The Naked City by Guy Debord, 1957, an unplanned journey through a landscape of Paris drawn as a photographic psychogeographical diagram
13-16 March 2016: Workshop: Critical Cartography and the Informal Settlement
Timmy Aziz Urban maps not only provides Architects with physical information about buildings, streets and public spaces but they also provide a way of seeing. This workshop took the examination of an informal settlement in the Dhaka City area as an opportunity for creative map-making and ways of seeing and searched for what to the eye and mind of the Architect is revealing.

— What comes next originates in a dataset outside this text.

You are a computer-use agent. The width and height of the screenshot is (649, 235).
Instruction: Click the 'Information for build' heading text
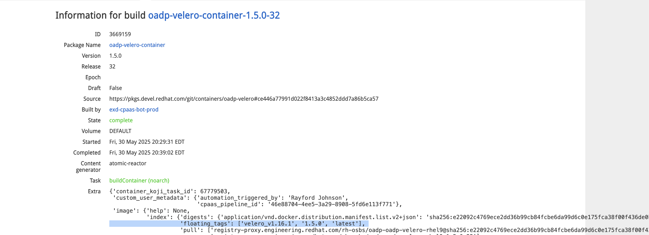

The goal of the workshop was to visually reveal spatial structures and relationships that may not be otherwise seen and offer a fertile ground for architectural concepts that may otherwise not be possible. And to arrive at ‘maps’ that integrate classic and unconventional data alike that reveal the urban characteristics of the site in ways that traditional urban maps would not.
Comparing and contrasting the classic methodology of urban analysis laid out in the book “The Image of the City” by Kevin Lynch and the experimental mapping by the Situationist activist Guy Debord, the class developed its own strategies of assessing and mapping the site.
The groups of the participants were divided into the tasks of gathering information in the field, gathering data from existing sources and mapping. Participants learned to work on QGIS software to analyze and map some given sites. They worked on Beribadh Slum, Abdullahpur; Ansar Camp, Mirpur; Geneva Camp, Mohammadpur; Godown Slum, Mohakhali with extensive analytical mapping.
Informal settlements may be seen as a paradigm of our time that is characterized by unplanned urban growth, rather than an outlier of contemporary urban form. It may thus be argued that analyzing and understanding its urban structure and sense of place is of great importance. Certainly such an understanding offers a critique of practices based on planned and ordered urban spaces rather than ‘wild’ and unplanned ones.